Elsewhere, oil prices fell as talks to pause the Israel-Hamas war gave comfort to the markets and suggested a reduced geopolitical risk premium.

Brent Crude has fallen to $77.33 a barrel, which is quite a fall if you take the events of the last few days including US bombing parts of Iraq and Syria in retaliation for a Jordan attack which killed US soldiers.

West Texas Intermediate fell 2.1% to settle around $72 a barrel. Futures are down 7.3% since last Friday — the biggest weekly tumble since early October, said Bloomberg.

Meanwhile, supply seems strong even as demand seems weak.

Which Clean Car Technology is India supporting?

Apparently the answer to that is a little ambiguous going by a statement from a Tata Motors senior official on Friday.

Reuters reported a Tata Motors official saying India needs to make clear which clean-car technology it intends to support to meet its zero-emission goals.

His point, automakers can’t invest in all technologies.

The comments came in response to a question seeking Tata Motors' position if the government were to lower import taxes on hybrid cars.

Did you know by the way that India taxes electric vehicles at just 5%, while the levy on hybrids is as high as 43%, just below the 48% imposed on petrol cars.

There is pressure on the Government from the Japanese carmakers to reduce taxes on hybrids which Toyota and Maruti are making and are also flying off the dealerships even before they hit them.

Presumably, all the car makers including the Japanese ones don’t want Tesla charging into the market without first investing in a local manufacturing plant either, as they have all done.

The Top Comeback Kid

Meanwhile, Bloomberg is reporting that Meta Platforms Inc. just became Wall Street’s top comeback kid.

It was only a couple of years back the Facebook owner suffered the single biggest market value destruction in stock-market history. 

Meta’s stock rose 20% Friday to close at an all-time high of $474.99 per share. 

The gain added $197 billion to its market capitalization, the biggest single-session market value addition, eclipsing the $190 billion gains made by Apple Inc. and Amazon.com Inc. in 2022.

“Meta’s AI pipeline for both users and advertisers is robust, with more tools set to launch and scale throughout ‘24,” an analyst told Bloomberg.

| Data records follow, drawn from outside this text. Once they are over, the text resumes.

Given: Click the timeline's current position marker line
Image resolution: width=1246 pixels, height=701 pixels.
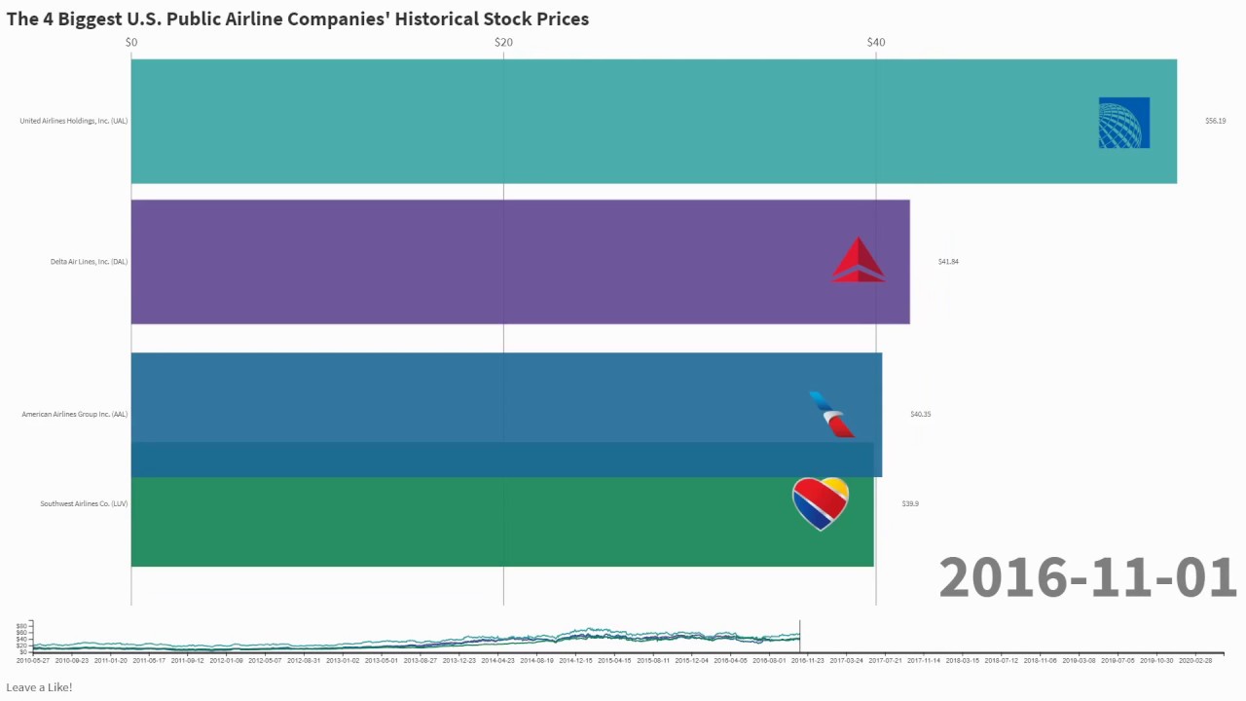Looking at the screenshot, I should point(800,636).
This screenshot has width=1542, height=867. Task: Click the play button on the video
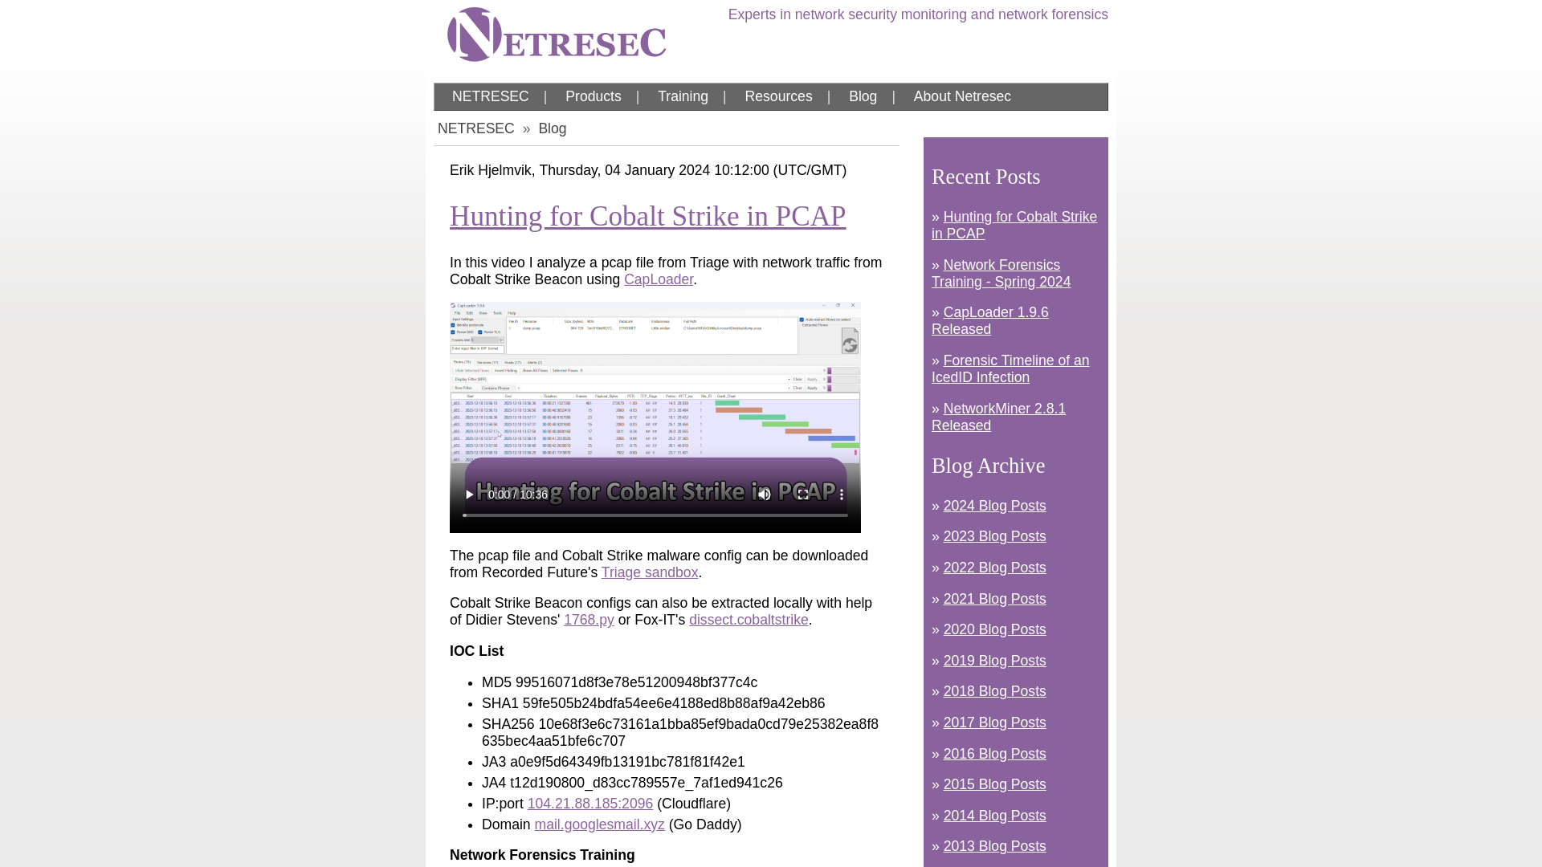(x=469, y=495)
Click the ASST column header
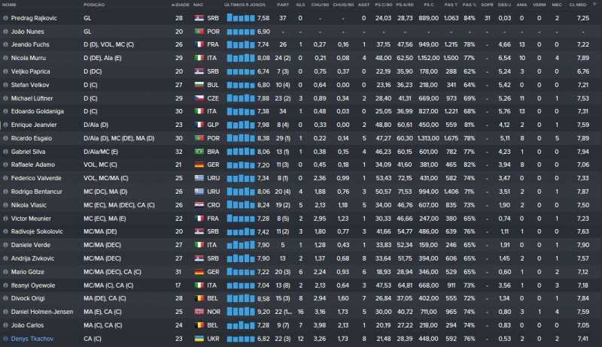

Meta, which reduced headcount by 22% in 2023, unveiled plans for a $50 billion stock buyback, and announced its first quarterly dividend on Thursday, a sign to investors that it has money to spare and a reason for them to stick around.

Meta has also seemingly dumped its metaverse plans and focussed on AI to improve ad targeting and its social platforms. All of which seems to be delivering results, going by the market's response.